Lockheed and RTX were the steady defense names

Both Lockheed Martin and RTX delivered the kind of steady, dividend-supported returns investors expect from prime contractors with long government backlogs. They led this group over the window and did so without dramatic drawdowns outside 2020.

Boeing was the one derailed by its commercial side

Boeing is the clear laggard, and defense had little to do with it. The 737 MAX groundings starting in 2019, the 2020 travel collapse, and a string of quality and production problems left the stock far below where it started the period. Its defense backlog could not offset the commercial damage.

Defense is defensive, until it is not

Lockheed and RTX held up better than the market in the 2022 selloff, living up to the defensive label. But 2020 hit all three, and Boeing showed that a defense label does not protect a company whose real problems are somewhere else on the balance sheet.

Geopolitics moved all three at once

The 2022 invasion of Ukraine and the surrounding rise in global defense budgets lifted the whole group. That kind of catalyst is the closest these stocks get to moving together. Dividends, not shown here, added meaningfully to Lockheed and RTX.

▶ [DATASET SECTION]:

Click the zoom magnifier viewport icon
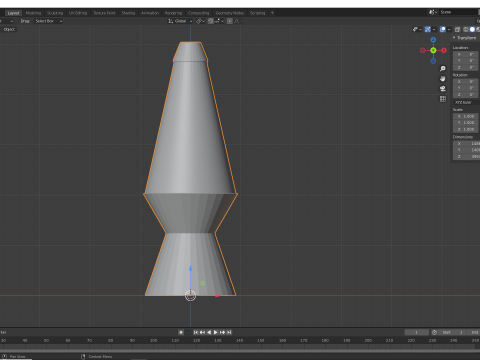This screenshot has width=480, height=360. pos(443,69)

▶ [THE TASKS]:
A – Answer these questions about the defense stocks text, one per line:
(i) Which two companies held up better than the market in the 2022 selloff?
(ii) What event, starting in 2019, is listed among Boeing's problems?
(iii) What lifted the whole group, according to the final section?
B – In the defense stocks text, turn the paragraph beginning "Boeing is the clear laggard" into a short bulleted list that keeps its main facts.
C – Write a continuation of the text on defense stocks, picking up after its final sentence.

▶ [ANSWERS FOR THIS EXERCISE]:
A –
(i) Lockheed Martin and RTX
(ii) The 737 MAX groundings
(iii) The 2022 invasion of Ukraine and the surrounding rise in global defense budgets

B –
- Boeing is the clear laggard, and defense had little to do with it.
- Its problems included the 737 MAX groundings starting in 2019, the 2020 travel collapse, and ongoing quality and production problems.
- These left the stock far below its starting level for the period.
- Its defense backlog could not offset the commercial damage.

C –
Frequently asked questions

Which defense stock performed best since 2015?

Lockheed Martin and RTX both delivered solid returns and traded the top spot depending on the end date. Boeing was the clear laggard, held back by its commercial-aircraft problems rather than anything on the defense side. The tool shows current figures.

Why did Boeing do so badly if defense spending rose?

Boeing's troubles were mostly on the commercial side: the 737 MAX groundings, the 2020 collapse in air travel, and ongoing production and quality issues. Its defense unit is real but not large enough to offset the commercial damage.

Are defense stocks recession-proof?

Partly. Government contracts provide revenue visibility that most sectors lack, which is why Lockheed and RTX held up in 2022. But they are not immune to broad market shocks, as 2020 showed, and Boeing proved that company-specific problems override the sector label.

What about dividends?

Lockheed Martin and RTX are reliable dividend payers with yields typically 2 to 3 percent; Boeing suspended its dividend in 2020 and has not restored it. Including dividends would widen the gap further in favor of Lockheed and RTX. These figures are price-only.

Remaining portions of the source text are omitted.